Dagoberto, funcionário do Iate Clube, passava o dia limpando por dentro e por fora aqueles barcos milionários em troca de alguns vinténs. Sonhava em cruzar os mares pilotando o seu próprio, tendo a bem-amada Lucinda ao seu lado, abraçadinhos na ponte de comando, vendo o pôr-do-sol como nas propagandas de uísque.
Sua conta bancária, sempre no vermelho, o trazia, desanimado, à realidade.A loteria estava acumulada em muitos milhões. Embora nunca jogasse, o endividado Dagoberto foi à igreja e prometeu a São Judas Tadeu que se ganhasse sozinho aquela fortuna compraria seu iate e daria cinco voltas ao mundo sem pisar em terra firme.
O santo deve ter pensado “essa eu pago pra ver!” e deu a sorte grande ao lavador de barcos alheios.
Não demorou cinco minutos o trabalho de convencimento de Dagoberto sobre Lucinda para que ela o acompanhasse na aventura, afinal um homem de muitos milhões não pede, manda.

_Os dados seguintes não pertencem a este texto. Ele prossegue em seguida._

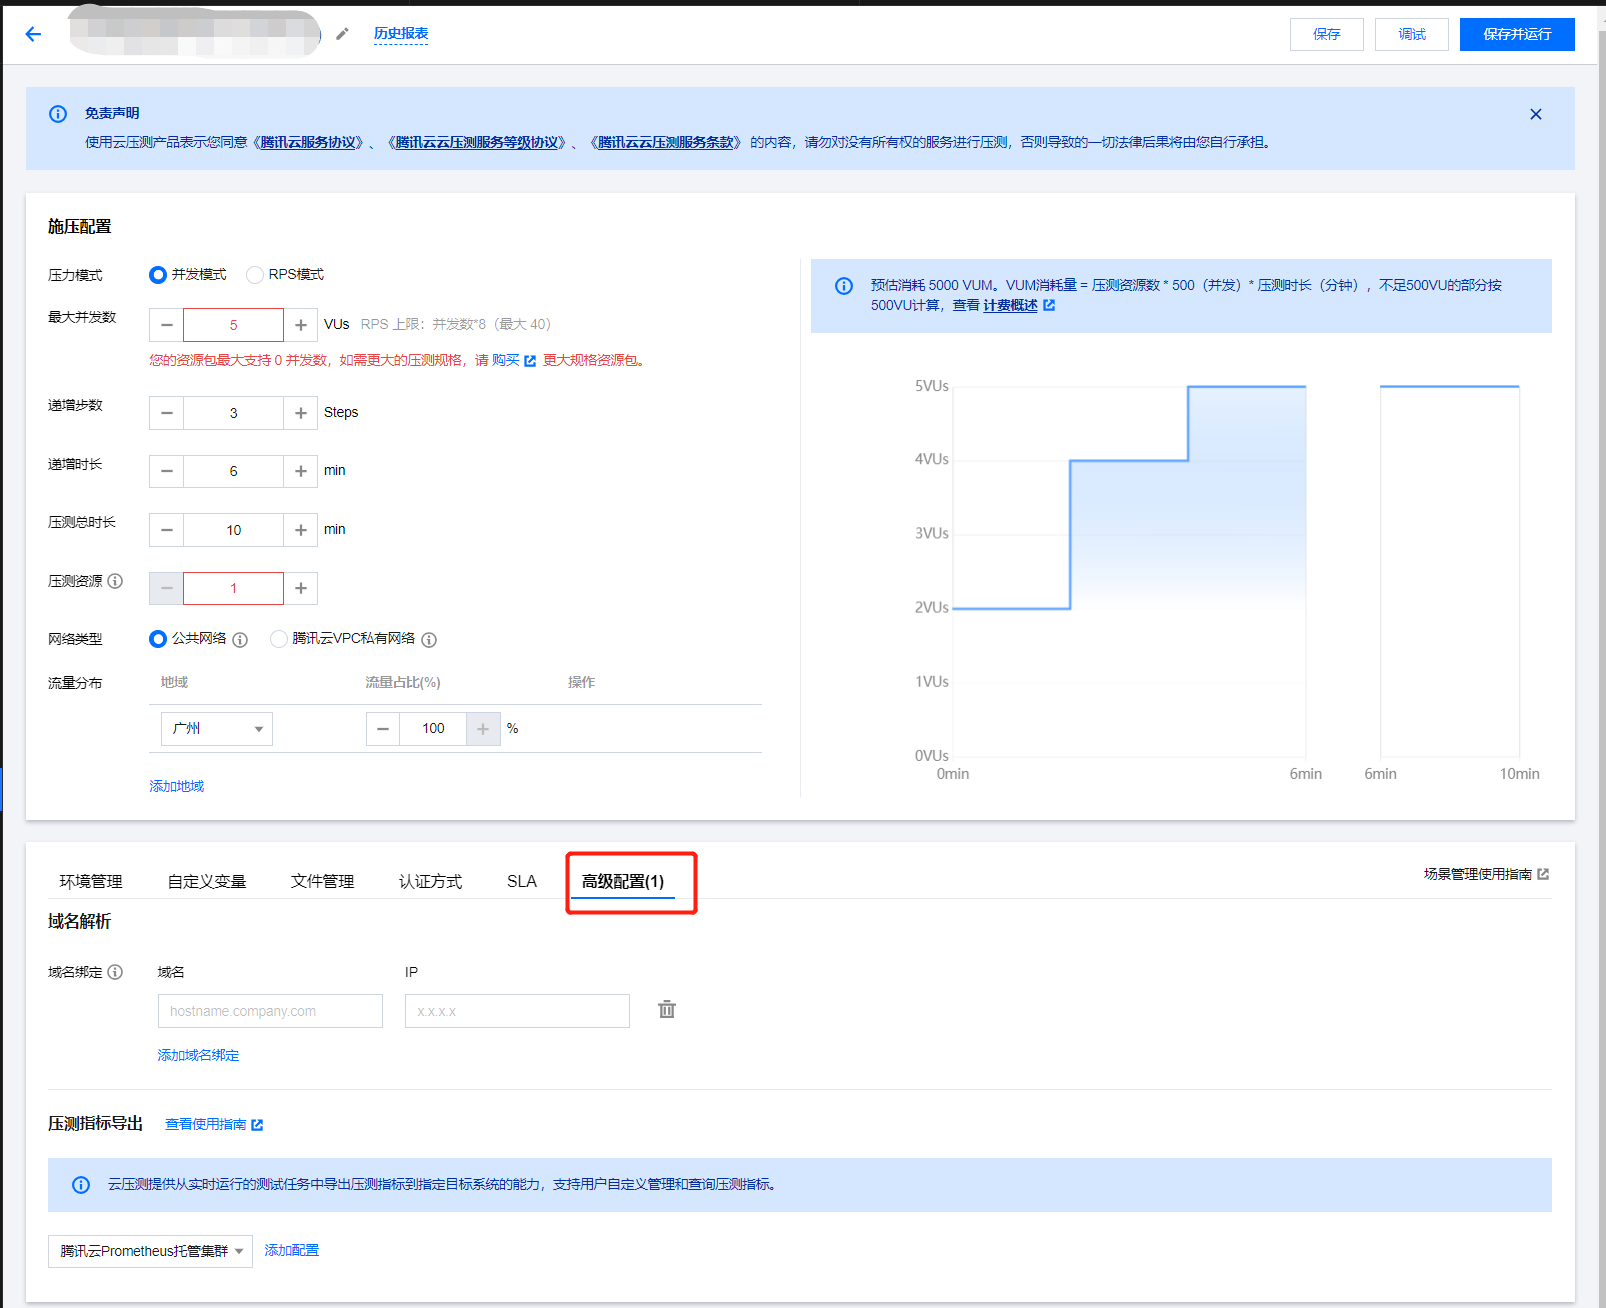Click the 保存并运行 button

point(1516,34)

A bordo do próprio barco, uma lancha de duas cabines e trinta pés, lá se foram oceanos a dentro. Para não quebrar a promessa, a mulher descia nos portos para contratar os serviços de recolhimento de dejetos e comprar mantimentos. Sete meses depois da partida completavam a primeira das cinco voltas.
A aventura chamou a atenção da imprensa, que foi a bordo do “São Judas Herói” entrevistar o agora capitão em sua primeira parada em Natal.
Grandes empresários resolveram divulgar suas empresas por meio do intrépido navegante e lotearam os anos restantes. Uma rede de hotéis, uma indústria de combustíveis, outra de material esportivo e uma de telefonia móvel revezavam-se no financiamento da viagem. Cada uma pagaria as despesas por uma volta. Dagoberto, além de não precisar mais gastar seu próprio dinheiro, ainda ganhava uma bolada a mais. Lembrava-se de seu pai, conformado com a pobreza, que vaticinava “o rio só corre pro mar”, referindo-se à facilidade que os ricos têm de duplicarem suas fortunas, enquanto os pobres dobram sua pobreza.
No final da segunda volta ao mundo, Lucinda aportou mostrando sua barriguinha de três meses de gravidez.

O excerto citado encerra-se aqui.